Bledsoe and Strand have used their curricula to train about 1,000 MSW students and close to 2,000 practitioners over the past two years. They’ve written a manual and conducted follow-up consultation calls.
“Clinicians who complete the course have more confidence and can implement practices better,” Bledsoe said.
Strand pointed out some of the difficulties community-based agencies face incorporating evidence-based trauma treatment into their mental health treatment retinue: identifying treatment specific to their clientele, paying for staff training, and providing client-specific outcome data to give feedback on efficacy.
“The other issue is most places that have the resources to do this have predominantly white clinicians,” Strand said. “We’re trying to reduce that disparity by prioritizing MSW training to HBCUs.”

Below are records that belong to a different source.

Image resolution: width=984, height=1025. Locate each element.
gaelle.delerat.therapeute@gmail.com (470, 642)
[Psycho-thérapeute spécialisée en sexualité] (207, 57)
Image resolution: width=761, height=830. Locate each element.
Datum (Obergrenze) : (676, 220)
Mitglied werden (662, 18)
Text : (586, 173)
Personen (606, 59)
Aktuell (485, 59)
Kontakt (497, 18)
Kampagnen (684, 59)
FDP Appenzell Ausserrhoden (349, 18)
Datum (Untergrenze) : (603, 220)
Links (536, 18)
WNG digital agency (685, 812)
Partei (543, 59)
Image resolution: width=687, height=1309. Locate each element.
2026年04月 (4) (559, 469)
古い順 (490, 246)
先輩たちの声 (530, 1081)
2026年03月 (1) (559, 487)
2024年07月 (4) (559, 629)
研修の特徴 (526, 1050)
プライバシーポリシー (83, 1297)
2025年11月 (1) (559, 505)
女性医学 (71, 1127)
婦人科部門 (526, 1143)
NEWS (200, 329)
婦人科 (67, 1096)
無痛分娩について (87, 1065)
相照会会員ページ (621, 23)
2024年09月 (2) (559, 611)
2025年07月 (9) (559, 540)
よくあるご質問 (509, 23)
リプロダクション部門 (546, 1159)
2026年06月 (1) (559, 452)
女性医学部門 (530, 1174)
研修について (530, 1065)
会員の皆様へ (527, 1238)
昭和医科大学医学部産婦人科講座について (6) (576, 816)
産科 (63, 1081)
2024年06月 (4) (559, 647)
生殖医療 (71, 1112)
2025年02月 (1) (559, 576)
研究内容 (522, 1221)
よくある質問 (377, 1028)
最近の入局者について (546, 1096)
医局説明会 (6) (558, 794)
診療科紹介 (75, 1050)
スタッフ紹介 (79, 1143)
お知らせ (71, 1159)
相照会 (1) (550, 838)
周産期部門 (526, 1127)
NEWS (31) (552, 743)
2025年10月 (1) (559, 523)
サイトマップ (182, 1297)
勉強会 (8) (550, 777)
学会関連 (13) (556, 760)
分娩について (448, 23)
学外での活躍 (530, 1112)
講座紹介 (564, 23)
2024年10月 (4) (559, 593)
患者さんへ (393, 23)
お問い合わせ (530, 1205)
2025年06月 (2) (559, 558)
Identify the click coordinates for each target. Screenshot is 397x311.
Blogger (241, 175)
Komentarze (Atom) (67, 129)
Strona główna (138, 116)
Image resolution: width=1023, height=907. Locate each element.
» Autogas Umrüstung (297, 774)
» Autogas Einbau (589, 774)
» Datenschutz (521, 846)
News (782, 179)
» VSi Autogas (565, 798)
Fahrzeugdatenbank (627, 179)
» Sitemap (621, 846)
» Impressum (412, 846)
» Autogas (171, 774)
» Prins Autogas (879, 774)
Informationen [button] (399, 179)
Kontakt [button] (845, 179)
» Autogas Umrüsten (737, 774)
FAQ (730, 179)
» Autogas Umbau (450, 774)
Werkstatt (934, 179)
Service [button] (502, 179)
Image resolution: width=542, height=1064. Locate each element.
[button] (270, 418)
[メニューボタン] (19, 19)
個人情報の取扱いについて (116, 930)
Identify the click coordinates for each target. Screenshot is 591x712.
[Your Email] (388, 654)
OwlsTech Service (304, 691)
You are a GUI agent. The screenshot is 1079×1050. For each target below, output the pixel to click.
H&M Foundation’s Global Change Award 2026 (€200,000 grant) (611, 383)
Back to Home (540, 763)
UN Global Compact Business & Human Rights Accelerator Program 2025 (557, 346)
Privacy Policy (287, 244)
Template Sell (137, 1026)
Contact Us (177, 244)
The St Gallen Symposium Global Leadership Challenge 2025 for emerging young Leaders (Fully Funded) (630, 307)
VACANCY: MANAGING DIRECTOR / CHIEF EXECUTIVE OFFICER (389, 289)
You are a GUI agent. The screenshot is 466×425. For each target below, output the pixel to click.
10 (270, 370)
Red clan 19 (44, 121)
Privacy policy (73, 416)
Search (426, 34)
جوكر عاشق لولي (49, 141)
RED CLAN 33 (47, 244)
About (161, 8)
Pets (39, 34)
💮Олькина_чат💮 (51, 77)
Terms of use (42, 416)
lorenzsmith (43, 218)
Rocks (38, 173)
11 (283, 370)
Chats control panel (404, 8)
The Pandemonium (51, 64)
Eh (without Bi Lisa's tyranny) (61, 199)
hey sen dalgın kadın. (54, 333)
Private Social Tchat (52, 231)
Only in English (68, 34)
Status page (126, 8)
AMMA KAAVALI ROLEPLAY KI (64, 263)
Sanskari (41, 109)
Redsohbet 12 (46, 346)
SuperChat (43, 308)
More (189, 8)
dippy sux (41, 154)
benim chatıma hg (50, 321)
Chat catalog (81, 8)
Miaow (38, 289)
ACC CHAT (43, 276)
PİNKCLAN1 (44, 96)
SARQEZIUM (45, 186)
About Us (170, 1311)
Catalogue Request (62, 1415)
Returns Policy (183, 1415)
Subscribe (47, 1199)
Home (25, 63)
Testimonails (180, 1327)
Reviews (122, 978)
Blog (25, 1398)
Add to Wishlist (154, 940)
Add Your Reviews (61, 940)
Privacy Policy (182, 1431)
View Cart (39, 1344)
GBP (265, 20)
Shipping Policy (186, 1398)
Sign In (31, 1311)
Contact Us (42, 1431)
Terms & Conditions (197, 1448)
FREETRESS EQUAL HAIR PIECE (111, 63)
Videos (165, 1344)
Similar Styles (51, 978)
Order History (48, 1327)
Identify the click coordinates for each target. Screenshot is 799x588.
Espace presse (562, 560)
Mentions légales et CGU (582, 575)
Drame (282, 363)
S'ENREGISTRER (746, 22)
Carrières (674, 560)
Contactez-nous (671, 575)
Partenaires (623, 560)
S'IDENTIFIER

The two researchers have disseminated the course to 40 schools so far and plan to train an additional 20 schools this year. They’re prioritizing HBCUs and minority-serving institutions as defined by the Council on Social Work Education. The Health Resources and Services Administration (part of the U.S. Department of Health and Human Resources) published a report a few years ago noting health disparities between BILPOC (Black, Indigenous, Latinx and other people of color) families and their white counterparts, and a scarcity of BILPOC clinicians trained in evidence-based trauma treatment.
“Communities of color are more likely to experience trauma because of their proximity to natural or manmade disasters or community violence and structural racism,” Strand said.
Laura Quiros, an associate professor of social work at Montclair State University and a trauma-informed social justice consultant, was among the first to teach Bledsoe and Strand’s common trauma-informed practice elements course. Now she supports the instructors and facilitates the course. As a Black/Latina/Jewish woman, she knows firsthand the trauma of racism and anti-Semitism. She said the study is expanding the landscape of social work practice because it’s a systems-level intervention.
“A lot of social work practice is deficit-focused and only on individuals,” Quiros said. “This curriculum helps clinicians understand it’s not the person who is deficit, but the system.”
Systems of oppression impact the mental health of the individual, Quiros said, and the Bledsoe/Strand curriculum pushes practitioners to look at the macro systems of oppression and the socio-political traumas that show up as trauma responses. International political environments and conflicts intended to obliterate ethnicities and cultures have heightened awareness of how systems cause trauma and impact mental health.
“We’re moving beyond individuals and looking at how systems cause harm,” Quiros said. “Using an anti-racist lens is critical to trauma work.”
Bledsoe and Strand are in the third year of their nearly $3 million five-year grant. They’ll begin incorporating implementation, including how to implement anti-racist principles and how to change practitioners’ knowledge and confidence. The grant is renewable, and they plan to continue their work.